Os pacientes costumam descrever a tontura de maneiras diversas, como uma sensação de fraqueza, mal-estar ou mesmo como se a mente estivesse “vazia”. Por outro lado, a vertigem resulta de problemas no labirinto do ouvido interno, que é crucial para a audição e o equilíbrio.
Saiba Quando Procurar Ajuda Médica
A tontura pode sinalizar diversas condições de saúde, desde problemas cardíacos até distúrbios psiquiátricos. Portanto, é crucial uma avaliação médica quando aparecem sinais alarmantes, tais como:
– Dor no peito, falta de ar e palpitações: podem indicar um problema cardíaco, que requer atenção imediata.
– Fraqueza, dificuldade para falar ou visão turva: esses são sinais de um possível acidente vascular cerebral (AVC).
– Dor de cabeça intensa ou súbita, rigidez no pescoço e febre: podem ser sintomas de meningite, exigindo urgência na assistência médica.
– Quedas ou desmaios: é necessário determinar a causa para evitar lesões adicionais.

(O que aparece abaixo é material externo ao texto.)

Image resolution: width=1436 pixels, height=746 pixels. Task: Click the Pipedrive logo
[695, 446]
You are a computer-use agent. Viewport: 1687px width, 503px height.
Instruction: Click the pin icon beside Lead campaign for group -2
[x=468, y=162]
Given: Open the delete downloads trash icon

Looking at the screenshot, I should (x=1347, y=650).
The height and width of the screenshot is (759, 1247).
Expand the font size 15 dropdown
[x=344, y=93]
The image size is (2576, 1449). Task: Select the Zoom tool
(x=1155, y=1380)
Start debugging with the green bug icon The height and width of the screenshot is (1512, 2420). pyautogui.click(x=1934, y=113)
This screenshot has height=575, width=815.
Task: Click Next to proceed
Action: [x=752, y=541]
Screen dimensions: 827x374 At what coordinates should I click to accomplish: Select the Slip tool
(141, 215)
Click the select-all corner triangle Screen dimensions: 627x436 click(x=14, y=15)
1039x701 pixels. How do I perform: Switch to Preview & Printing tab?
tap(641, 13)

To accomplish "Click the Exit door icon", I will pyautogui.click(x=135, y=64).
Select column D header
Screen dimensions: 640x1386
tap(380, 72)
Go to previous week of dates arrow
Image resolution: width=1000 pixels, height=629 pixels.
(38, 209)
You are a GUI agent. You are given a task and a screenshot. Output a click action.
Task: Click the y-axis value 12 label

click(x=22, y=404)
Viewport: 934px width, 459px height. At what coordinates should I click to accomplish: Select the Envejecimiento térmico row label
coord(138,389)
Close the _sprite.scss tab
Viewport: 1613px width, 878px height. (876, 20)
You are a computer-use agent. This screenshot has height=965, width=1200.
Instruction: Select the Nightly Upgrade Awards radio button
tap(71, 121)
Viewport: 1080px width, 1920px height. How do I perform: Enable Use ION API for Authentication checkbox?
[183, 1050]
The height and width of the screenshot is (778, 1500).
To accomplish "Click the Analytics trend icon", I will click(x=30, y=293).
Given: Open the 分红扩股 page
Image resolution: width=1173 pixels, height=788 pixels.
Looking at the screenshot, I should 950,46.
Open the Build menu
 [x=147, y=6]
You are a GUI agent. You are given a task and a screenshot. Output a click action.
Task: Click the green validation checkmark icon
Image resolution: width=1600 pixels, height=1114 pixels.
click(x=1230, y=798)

– Mudanças na fala, na visão ou perda de equilíbrio: esses sinais podem apontar para problemas neurológicos significativos, como um tumor cerebral.
Tratamento e Abordagens
O tratamento da tontura varia conforme a causa e os sintomas associados. Em muitos casos, podem ser necessárias manobras específicas que envolvem a posição da cabeça, além do controle de condições relacionadas ao ouvido interno e ao manejo de enxaquecas ou ansiedade. É importante que a terapia seja individualizada e, frequentemente, multidisciplinar para abordar as diversas origens do sintoma.
Dicas de Prevenção
A prevenção da tontura é desafiadora devido à variedade de causas possíveis. Contudo, algumas práticas podem ajudar a evitar o seu surgimento ou agravamento no dia a dia:
– Manter-se bem hidratado;
– Reduzir a ingestão excessiva de açúcar e sal;
– Limitar o consumo de bebidas energéticas, café e chá mate;
– Evitar mudanças bruscas de posição;
– Ter uma alimentação regular, realizando refeições a cada 4 horas;
– Evitar fumar e o consumo excessivo de álcool;
– Garantir um sono adequado, de pelo menos 8 horas por dia;
– Realizar check-ups médicos anualmente.